In Mexico, the bar exam is oral. At her university, each student chooses the three law professors who will administer the oral exam. The test is a rather subjective process. The bar candidate faces three lawyers seated at a long table — adorned with fresh fruit — and must answer a series of questions about the legal system. You pass or fail right there on the spot.

I asked Isabel if her friend was a good student.

“No, not really. I am much better prepared than she is,” Isabel replied.

Well, perhaps the professor knew this, and she had to pay him off in order to pass, I suggested.

“Don’t insult my career!” she protested. “We’re not paying them off. This is something we give for their time, as a symbol of our appreciation.

I told her it appeared that professors were looking for a mordida, not that appreciative students were offering their mentors a tip.

“Look, that’s just how things work here,” Isabel said with resignation. “What do you think I should do?”

She left me alone to contemplate the dilemma.

It’s a tricky one. You want to feel like you’ve earned your credentials.

But on the other hand, you don’t want to stiff a professor who may expect to be paid something, lest he fail you in revenge. Isabel’s whole life, not to mention her family’s social standing, hinged on the results of this exam.

It seemed too risky not to pay. Yet 1,500 pesos was an outrageous sum.
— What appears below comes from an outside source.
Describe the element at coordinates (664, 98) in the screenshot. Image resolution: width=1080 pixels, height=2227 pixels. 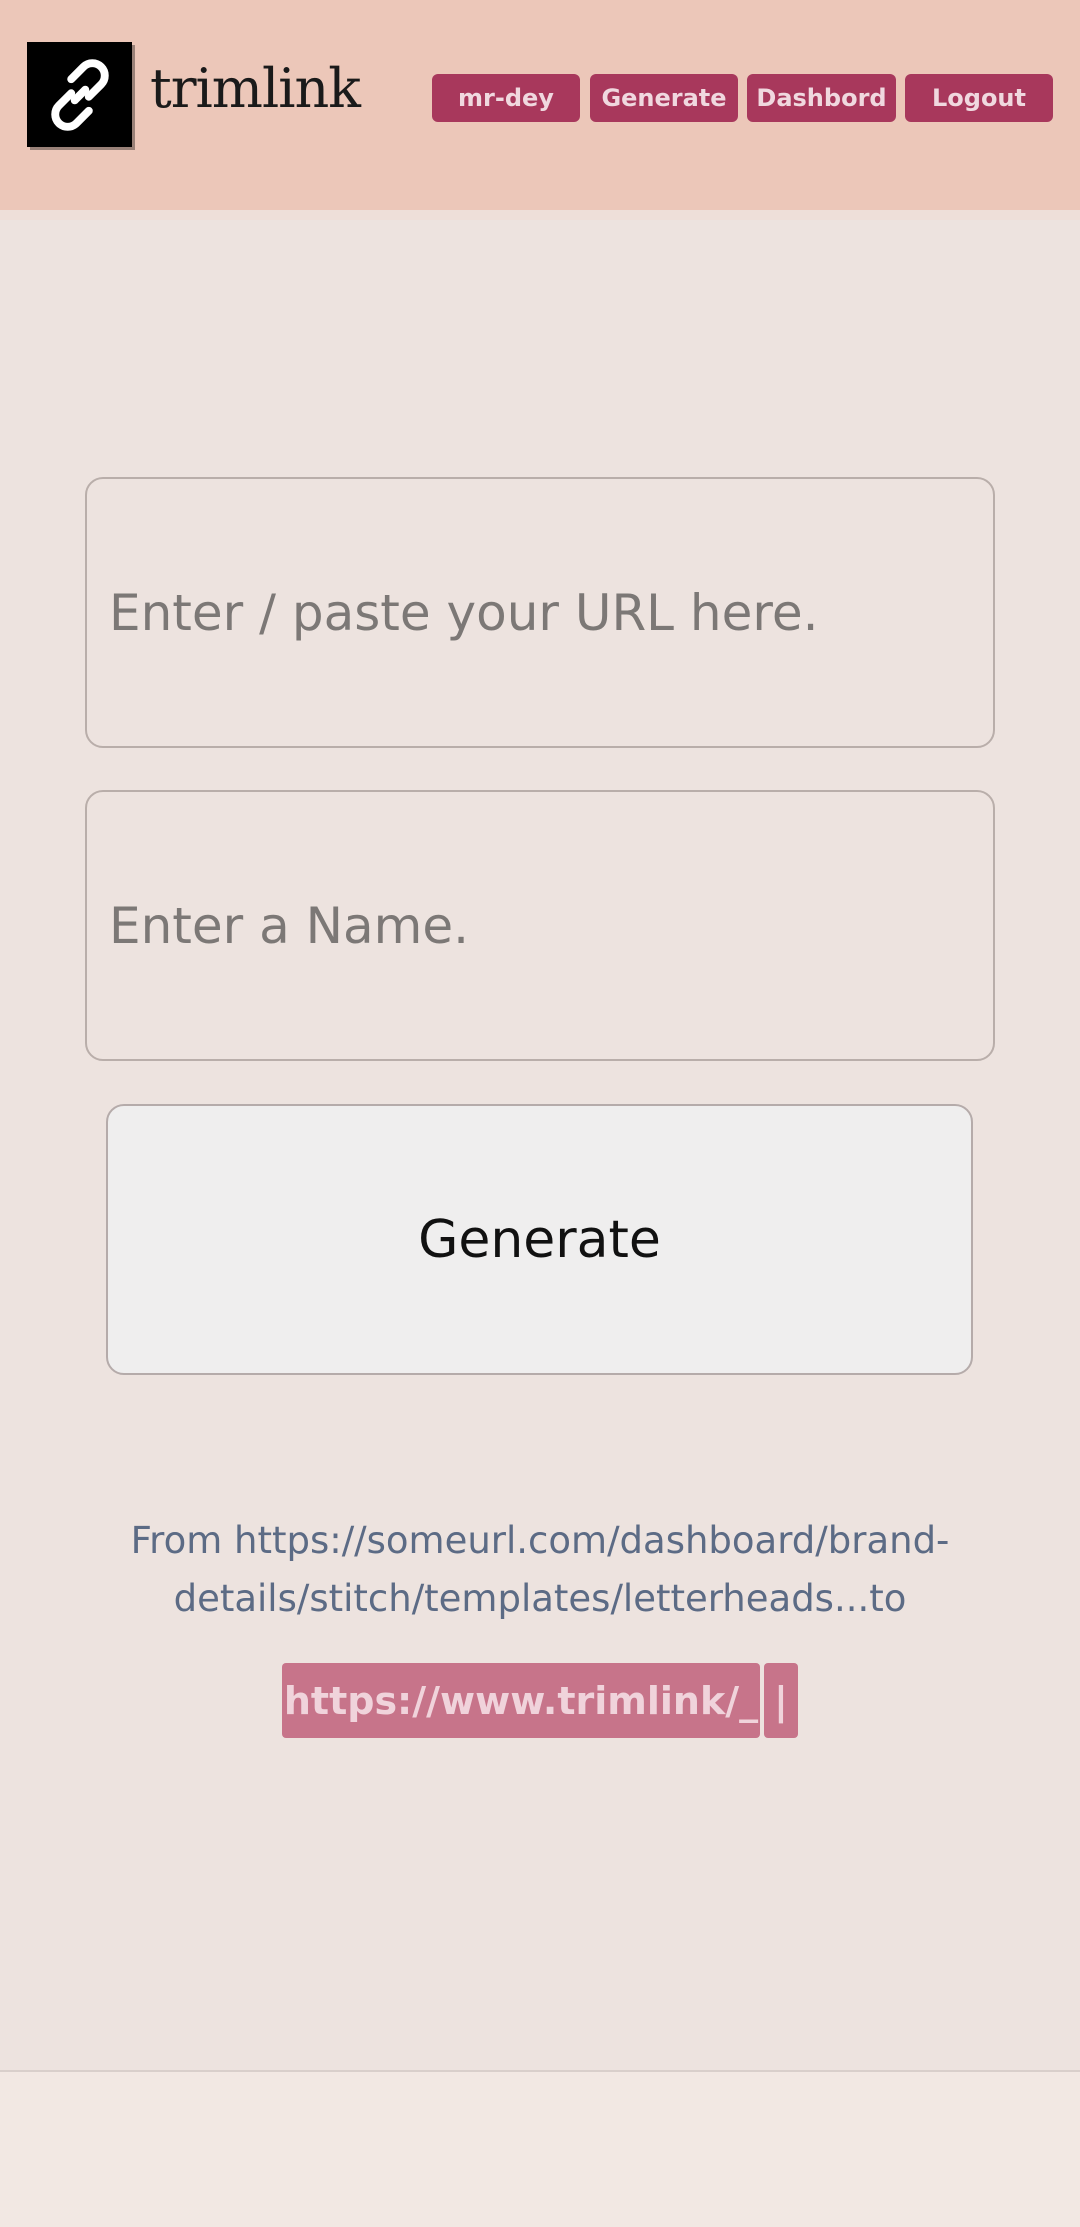
I see `nav-generate-button: Generate` at that location.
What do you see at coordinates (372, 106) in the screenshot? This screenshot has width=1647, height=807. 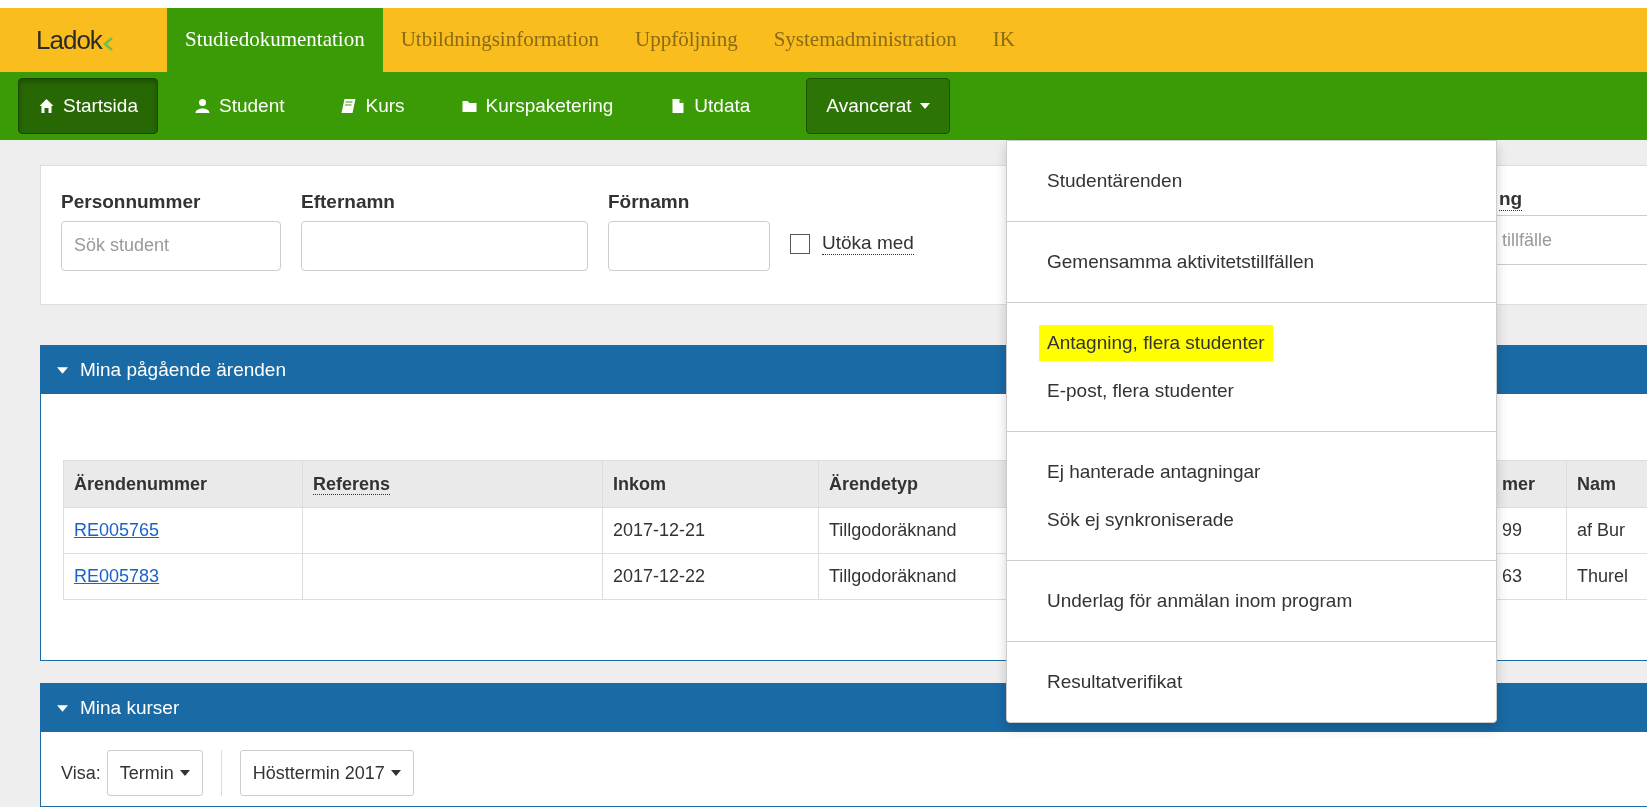 I see `nav-button: Kurs` at bounding box center [372, 106].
Her first job as a lawyer could pay as little as 3,300 pesos a month, about $300. My gut feeling was she should give them something — enough that they’d have no reason to feel slighted, but as little as she could reasonably get away with.

When Isabel returned, I asked her what she felt was best. Her thinking was basically the same: pay them for insurance against failure, but not so much you feel like you’re buying the results.

She took three envelopes from her stack of schoolbooks and notes and set them on the bed. Each contained three 200-peso notes. She sealed the envelopes after carefully writing her name on the inside flap. Then we hopped into a minibus that took us from her barrio up on the hill into downtown Chilpancingo so she could pay off her professors and make her dreams come true.